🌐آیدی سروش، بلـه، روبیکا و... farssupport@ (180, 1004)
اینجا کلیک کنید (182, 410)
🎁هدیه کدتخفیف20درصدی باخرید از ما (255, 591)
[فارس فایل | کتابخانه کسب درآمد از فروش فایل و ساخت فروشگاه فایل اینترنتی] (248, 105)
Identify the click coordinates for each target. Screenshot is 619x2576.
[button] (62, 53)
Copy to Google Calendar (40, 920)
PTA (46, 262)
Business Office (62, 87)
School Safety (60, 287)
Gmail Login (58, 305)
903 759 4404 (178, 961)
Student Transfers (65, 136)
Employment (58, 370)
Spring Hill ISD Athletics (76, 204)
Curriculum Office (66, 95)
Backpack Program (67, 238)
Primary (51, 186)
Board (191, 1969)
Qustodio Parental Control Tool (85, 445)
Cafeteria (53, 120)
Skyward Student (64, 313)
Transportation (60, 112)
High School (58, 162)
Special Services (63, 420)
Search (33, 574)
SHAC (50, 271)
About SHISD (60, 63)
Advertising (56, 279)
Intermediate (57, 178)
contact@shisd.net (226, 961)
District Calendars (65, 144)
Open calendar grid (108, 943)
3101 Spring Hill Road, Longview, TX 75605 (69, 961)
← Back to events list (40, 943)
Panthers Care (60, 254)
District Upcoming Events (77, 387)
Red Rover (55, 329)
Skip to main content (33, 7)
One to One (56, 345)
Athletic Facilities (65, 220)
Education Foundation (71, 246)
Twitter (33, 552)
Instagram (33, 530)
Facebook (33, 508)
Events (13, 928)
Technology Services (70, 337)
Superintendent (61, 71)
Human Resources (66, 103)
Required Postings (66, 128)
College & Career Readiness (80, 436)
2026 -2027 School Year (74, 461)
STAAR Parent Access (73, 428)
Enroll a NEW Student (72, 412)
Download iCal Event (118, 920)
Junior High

→ Work instruction:
Write out the data exactly as it stands.

→ Exercise solution:
🌐آیدی سروش، بلـه، روبیکا و... farssupport@ (180, 1004)
اینجا کلیک کنید (182, 410)
🎁هدیه کدتخفیف20درصدی باخرید از ما (255, 591)
[فارس فایل | کتابخانه کسب درآمد از فروش فایل و ساخت فروشگاه فایل اینترنتی] (248, 105)
Identify the click coordinates for each target. Screenshot is 619x2576.
[button] (62, 53)
Copy to Google Calendar (40, 920)
PTA (46, 262)
Business Office (62, 87)
School Safety (60, 287)
Gmail Login (58, 305)
903 759 4404 (178, 961)
Student Transfers (65, 136)
Employment (58, 370)
Spring Hill ISD Athletics (76, 204)
Curriculum Office (66, 95)
Backpack Program (67, 238)
Primary (51, 186)
Board (191, 1969)
Qustodio Parental Control Tool (85, 445)
Cafeteria (53, 120)
Skyward Student (64, 313)
Transportation (60, 112)
High School (58, 162)
Special Services (63, 420)
Search (33, 574)
SHAC (50, 271)
About SHISD (60, 63)
Advertising (56, 279)
Intermediate (57, 178)
contact@shisd.net (226, 961)
District Calendars (65, 144)
Open calendar grid (108, 943)
3101 Spring Hill Road, Longview, TX 75605 (69, 961)
← Back to events list (40, 943)
Panthers Care (60, 254)
District Upcoming Events (77, 387)
Red Rover (55, 329)
Skip to main content (33, 7)
One to One (56, 345)
Athletic Facilities (65, 220)
Education Foundation (71, 246)
Twitter (33, 552)
Instagram (33, 530)
Facebook (33, 508)
Events (13, 928)
Technology Services (70, 337)
Superintendent (61, 71)
Human Resources (66, 103)
Required Postings (66, 128)
College & Career Readiness (80, 436)
2026 -2027 School Year (74, 461)
STAAR Parent Access (73, 428)
Enroll a NEW Student (72, 412)
Download iCal Event (118, 920)
Junior High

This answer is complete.